Besuch aus Kentucky empfing kürzlich der Kindberger Bürgermeister Christian Sander. Die Familie des 1945 abgestürzten US-Soldaten Stanley Todd wollte die Absturzstelle nahe dem Gehöft Guggenbauer am Herzogberg besichtigen.
Am 28. März 1945 startete das Flugzeug der 15. US-Luftflotte mit weiteren 500 Bombern und 200 Begleitjägern in Süditalien in Richtung Steiermark. Über Kindberg fing dann eine der Maschinen zu brennen an und sank immer tiefer. Augenzeugen beobachteten das abstürzende Flugzeug, darunter auch der damals 14-jährige Gustl Damberger, seit Jahrzehnten Mitarbeiter der Kleine Zeitung. Todd und acht weitere Besatzungsmitglieder konnten sich retten, lediglich ein Mann kam ums Leben. Nach kurzer Kriegsgefangenschaft kehrte Stanley Todd gleich nach Kriegsende in die USA zurück. Todd starb im Jahr 2002.

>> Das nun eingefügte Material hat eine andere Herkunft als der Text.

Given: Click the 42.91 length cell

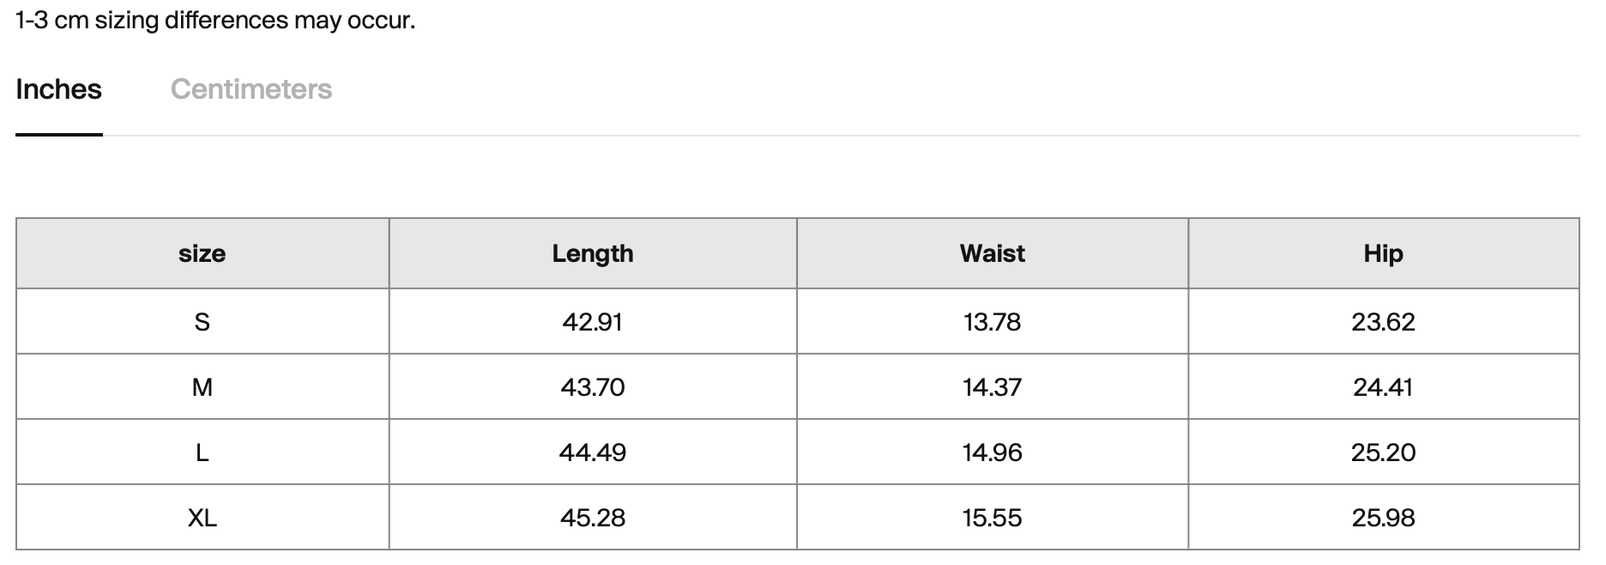Looking at the screenshot, I should [x=592, y=322].
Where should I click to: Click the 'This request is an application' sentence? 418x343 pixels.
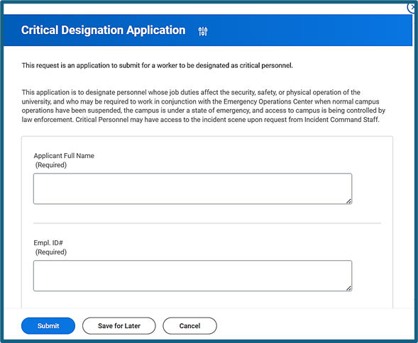click(158, 65)
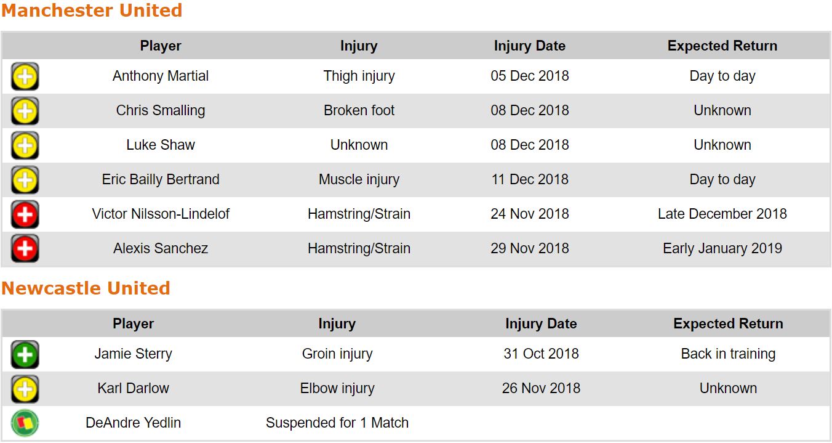Click Jamie Sterry's green status icon
832x443 pixels.
(x=25, y=354)
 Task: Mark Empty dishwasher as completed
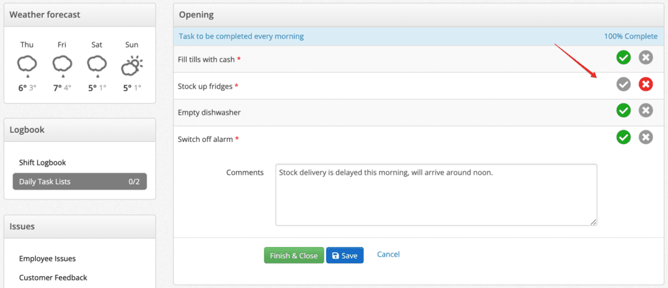[623, 111]
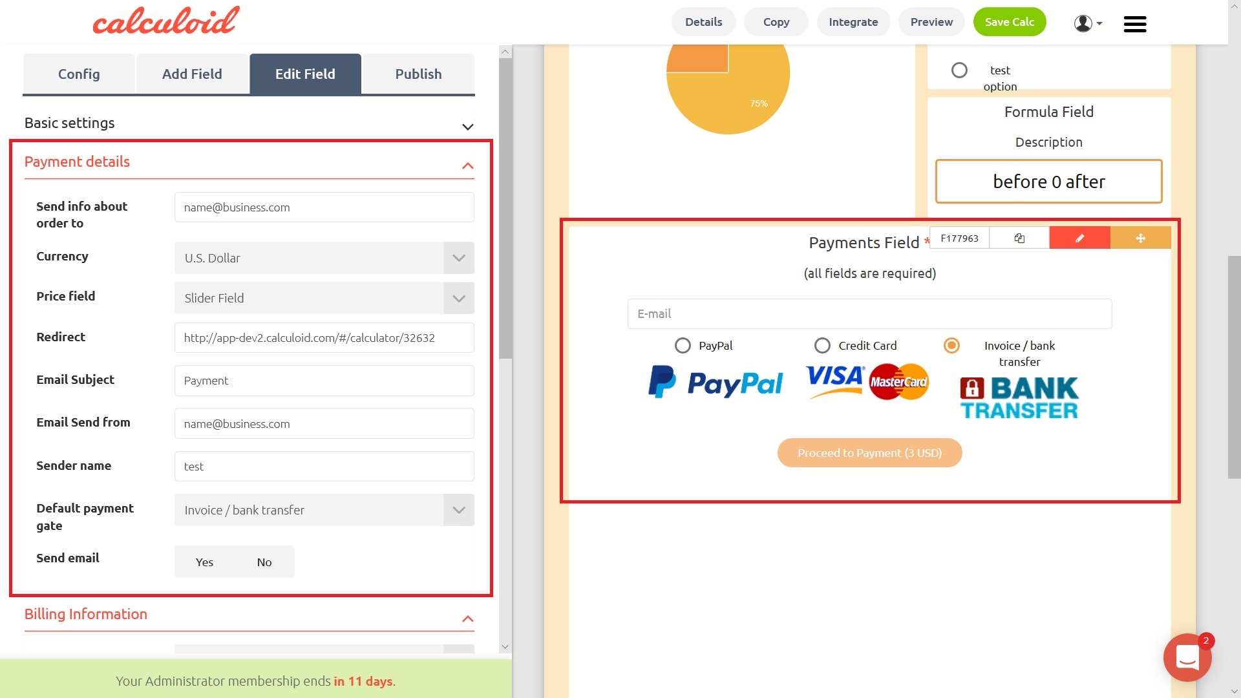1241x698 pixels.
Task: Expand the Price field dropdown selector
Action: point(458,297)
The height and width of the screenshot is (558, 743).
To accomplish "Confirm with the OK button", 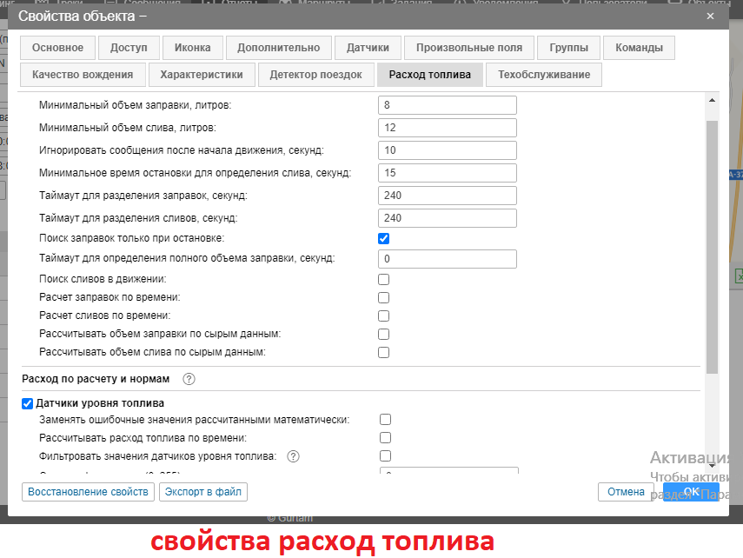I will pyautogui.click(x=691, y=492).
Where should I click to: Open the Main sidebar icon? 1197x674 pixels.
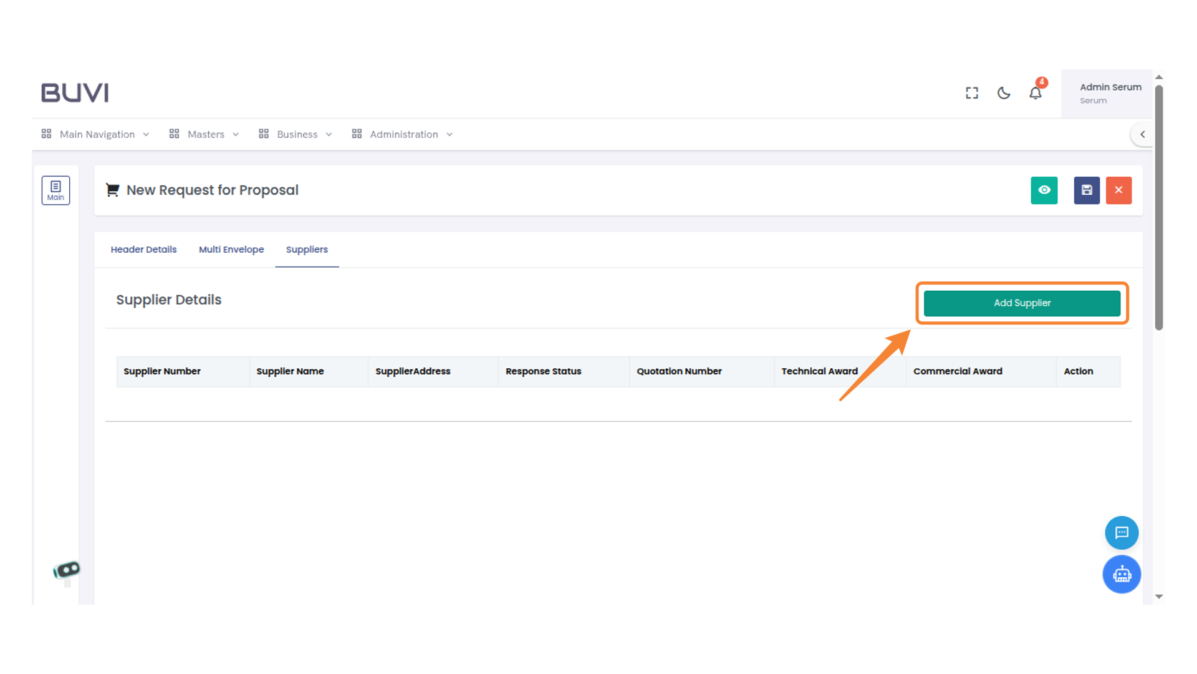(55, 190)
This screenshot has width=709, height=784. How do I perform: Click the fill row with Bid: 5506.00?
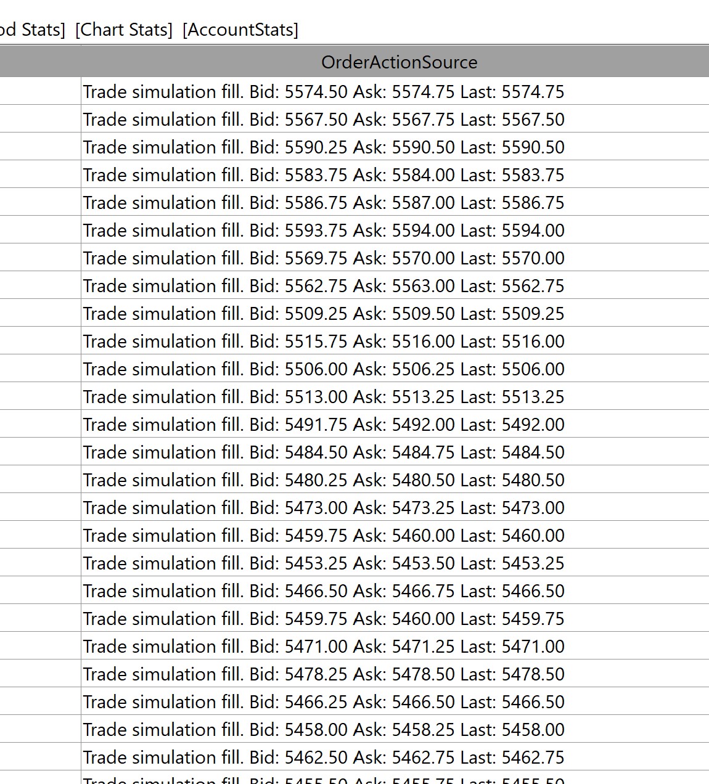click(x=324, y=369)
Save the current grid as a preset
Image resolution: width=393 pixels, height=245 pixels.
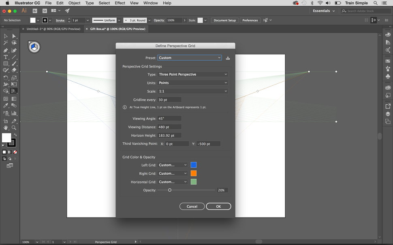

Zehn Jahre nach seinem Tod kamen seine Kinder Stanley Todd und Rebecca Todd-York mit Schwiegersohn Michael York und den Enkeln James und Natalie nach Kindberg. Organisiert wurde der Steiermarkbesuch von den Historikern Georg Hoffmann und Nicole-Melanie Goll, die einer Forschungsgruppe der Karl-Franzens-Universität Graz angehören. Nach der Begrüßung führte Bürgermeister Sander die amerikanischen Gäste auf den Herzogberg, wo der damalige Augenzeuge Gustl Damberger den Absturz des Fliegers schilderte.
Die Wrackteile der über dem Mürztal abgestürzten Kriegsflugzeuge waren übrigens begehrte Objekte. Der Mürzzuschlager Herbert Simonics hat etliche gesammelt und die Bomberabstürze auch dokumentiert. Und der Kindberger Werner Bastl, der in München lebt, hat aus solchen Flugzeugteilen sogar eine Modelleisenbahn gebaut.